It was coldly, and thanklessly, and with vacant unsatisfied eyes that I watched the slow coming, and the gliding away, of the waters. I tell myself now, as a profane fact, that I did indeed stand by that river (Methley gathered some seeds from the bushes that grew there), but since that I am away from his banks, "divine Scamander" has recovered the proper mystery belonging to him as an unseen deity; a kind of indistinctness, like that which belongs to far antiquity, has spread itself over my memory of the winding stream that I saw with these very eyes. One's mind regains in absence that dominion over earthly things which has been shaken by their rude contact; you force yourself hardily into the material presence of a mountain or a river, whose name belongs to poetry and ancient religion, rather than to the external world; your feelings, wound up and kept ready for some sort of half-expected rapture, are Ichilled and borne down for the time under all this load of real earth and water,-but, let these once pass out of sight, and then again the old

fanciful notions are restored, and the mere realities which you have just been looking at are thrown back so far into distance, that the very event of your intrusion upon such scenes begins to look dim and uncertain, as though it belonged to mythology.

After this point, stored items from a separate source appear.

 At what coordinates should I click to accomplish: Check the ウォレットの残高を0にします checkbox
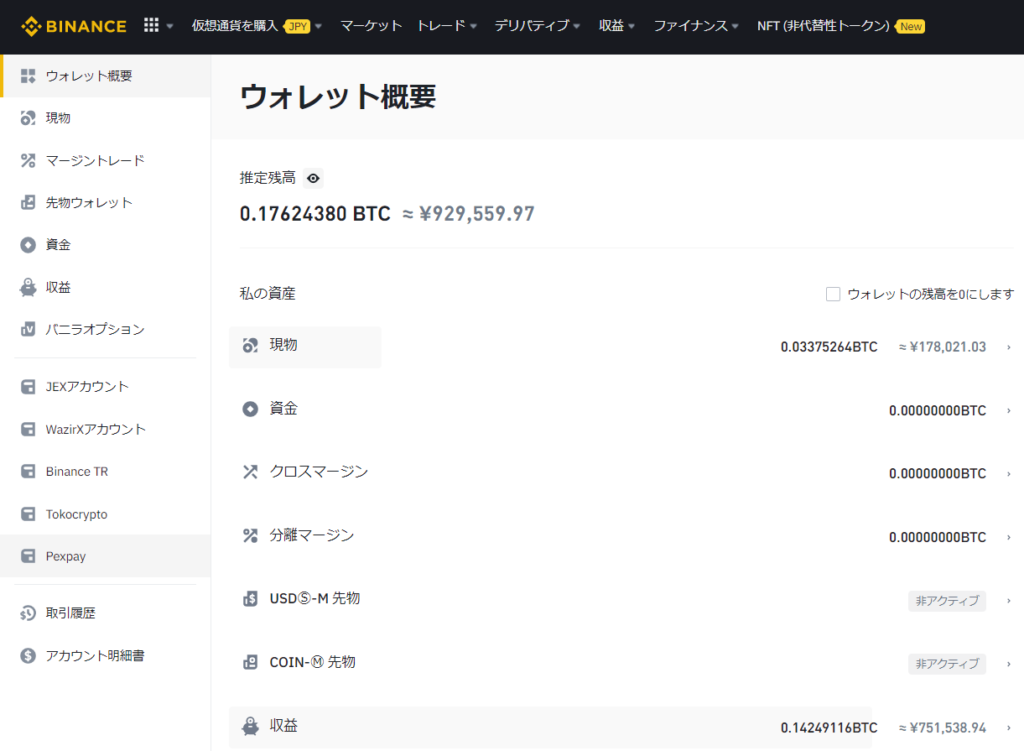pyautogui.click(x=833, y=294)
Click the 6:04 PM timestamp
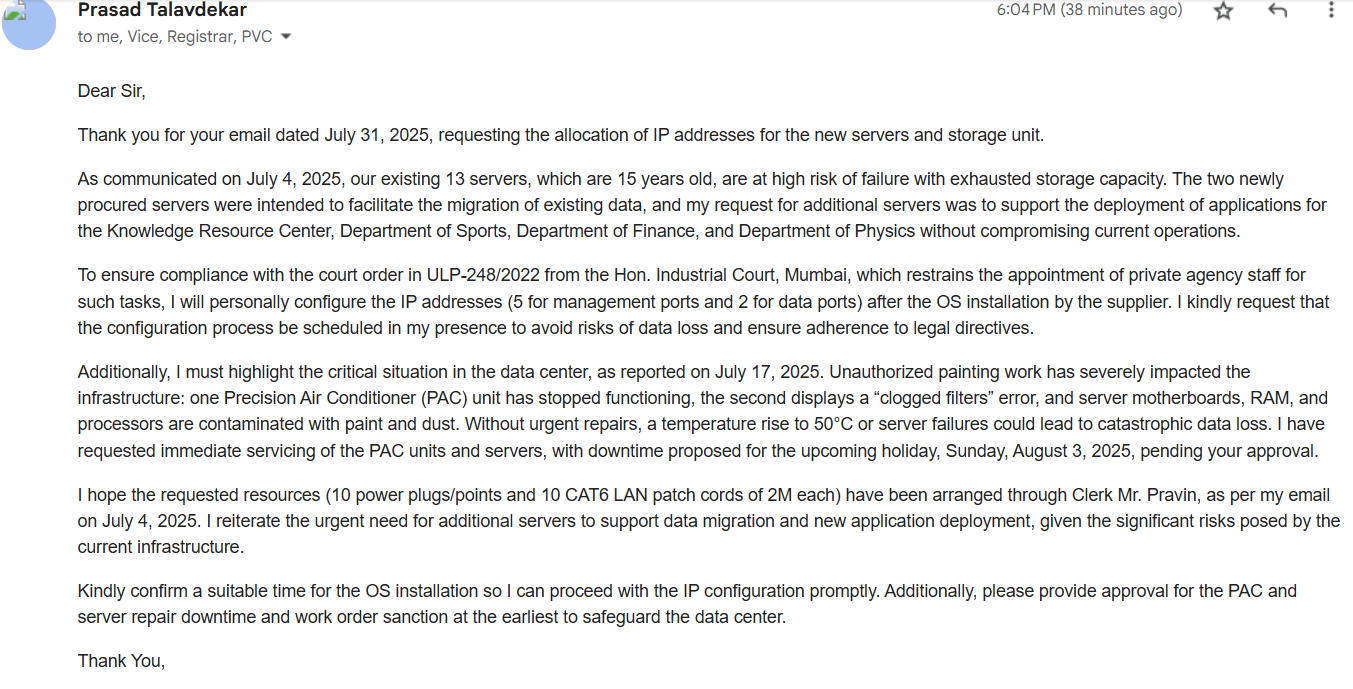Viewport: 1353px width, 689px height. point(1088,10)
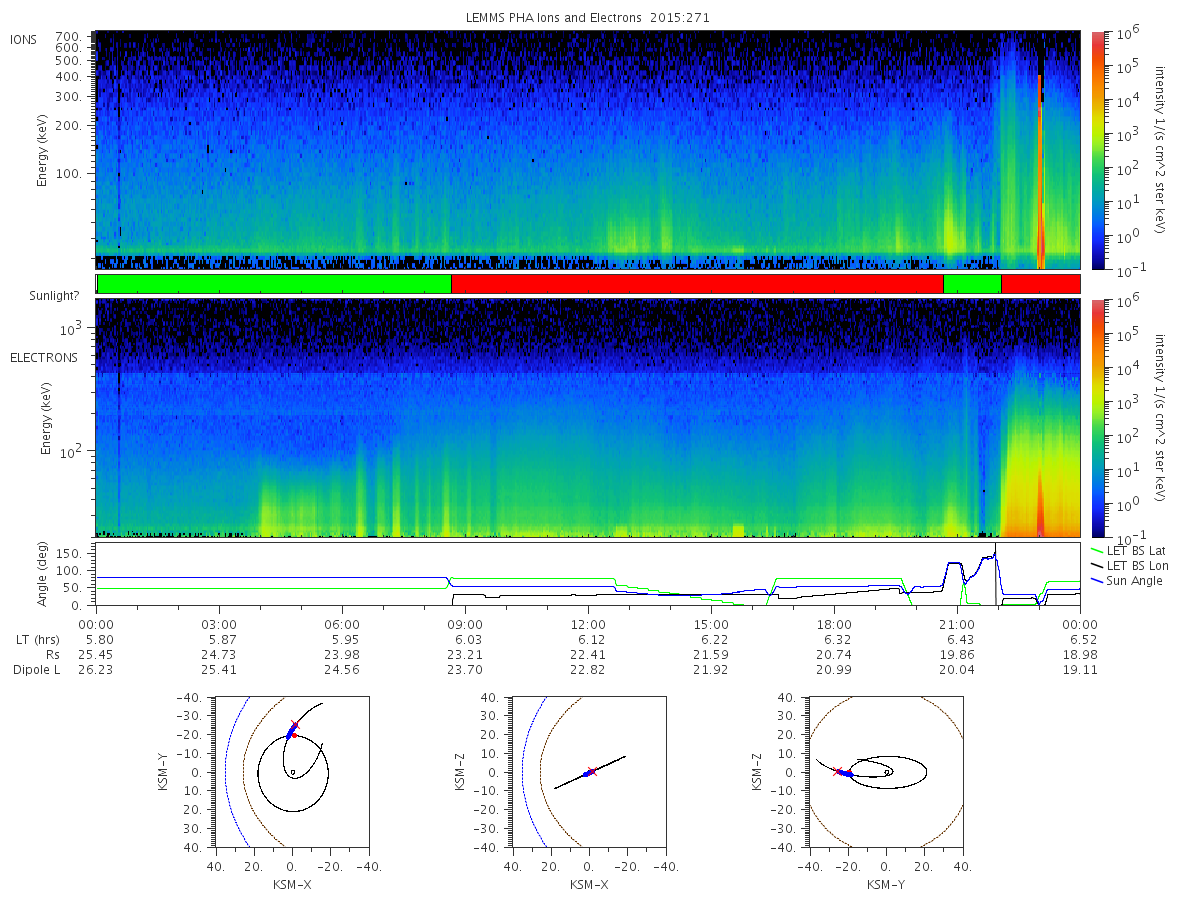Click the 12:00 time axis label

[588, 623]
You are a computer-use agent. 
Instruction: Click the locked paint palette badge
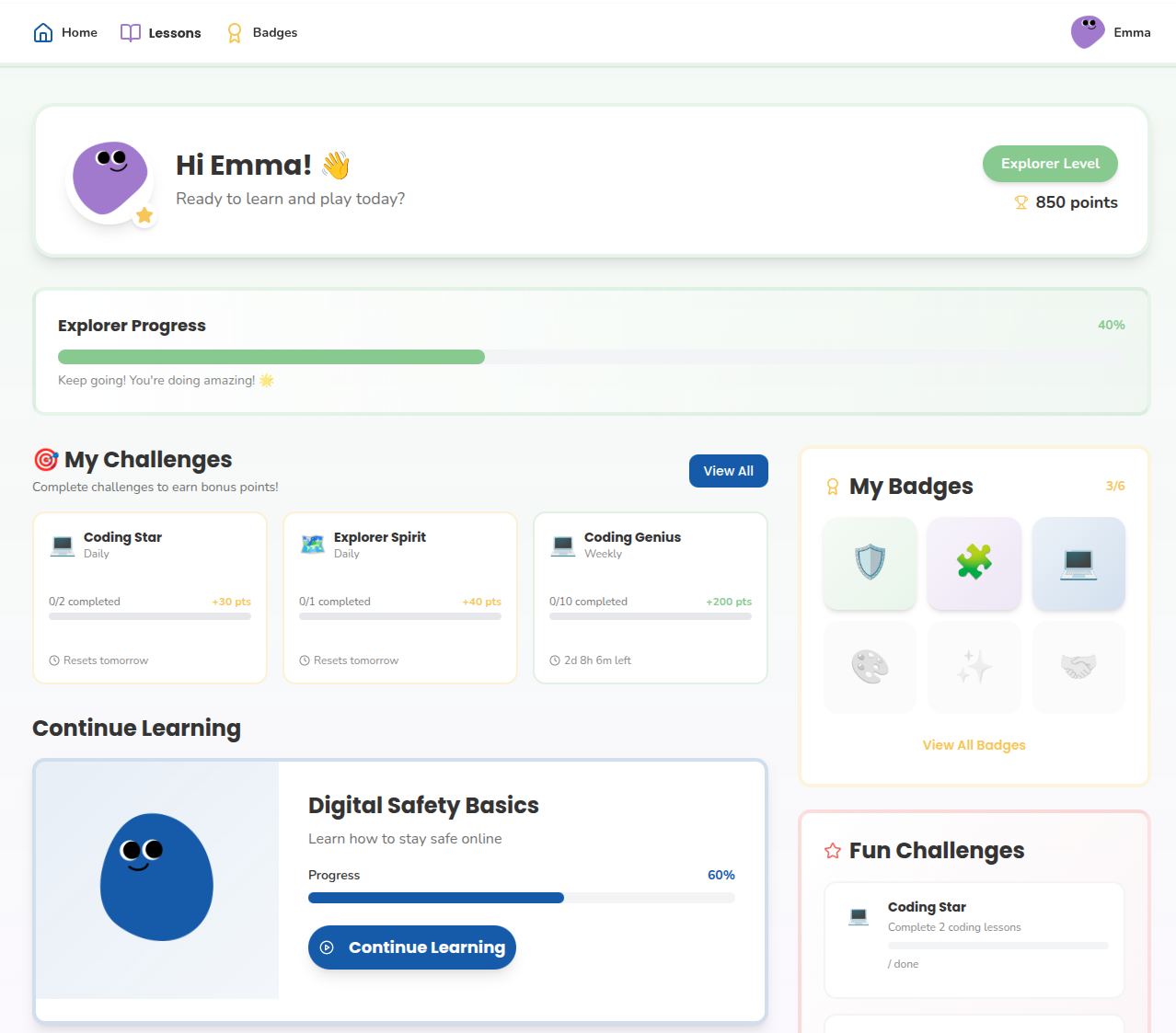point(870,667)
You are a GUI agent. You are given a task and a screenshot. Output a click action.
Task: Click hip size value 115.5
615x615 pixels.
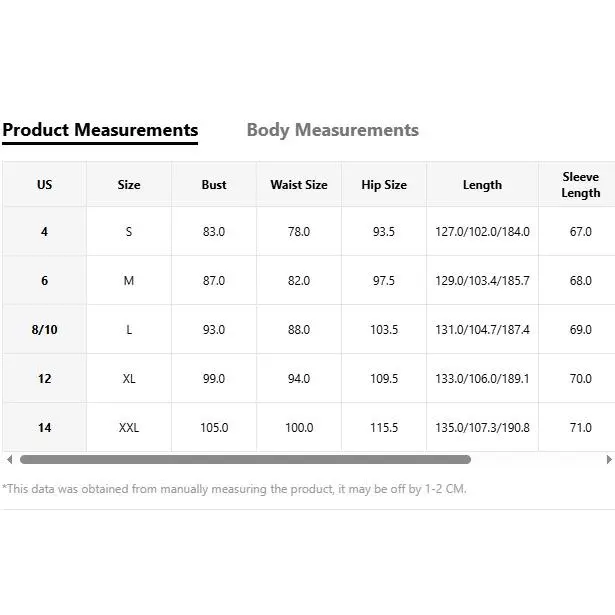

It is not over the plain before Troy that the river now flows; its waters have edged away far towards the north, since the day that " divine Scamander" (whom the gods call Xanthus) went down to do battle for Ilion, "with Mars, and Phoebus, and Latona, and Diana glorying in her arrows, and Venus the lover of smiles."

And now, when I was vexed at the migration of Scamander, and the total loss or absorption of poor dear Simois, how happily Methley reminded me that Homer himself had warned us of some such changes! The besiegers in beginning their wall had neglected the hecatombs due to the gods; and so, after the fall of Troy, Apollo turned the paths of the rivers that flow from Ida, and sent them flooding over the wall till all the beach was smooth, and free from the unhallowed works of the Greeks. It is true I see now, on looking to the passage, that Neptune, when the work of destruction was done, turned back the rivers to their ancient ways:—

ποταμους δ' ετρεψε νεεσθαι

Καρ' ροον ήπερ προσθεν ιεν κυλλίρροον ύδωρ,

but their old channels, passing through that light, pervious soil, would have been lost in the nine days' flood, and perhaps the god, when he willed to bring back the rivers to their ancient beds, may have done his work but ill: it is easier, they say, to destroy than it is to restore.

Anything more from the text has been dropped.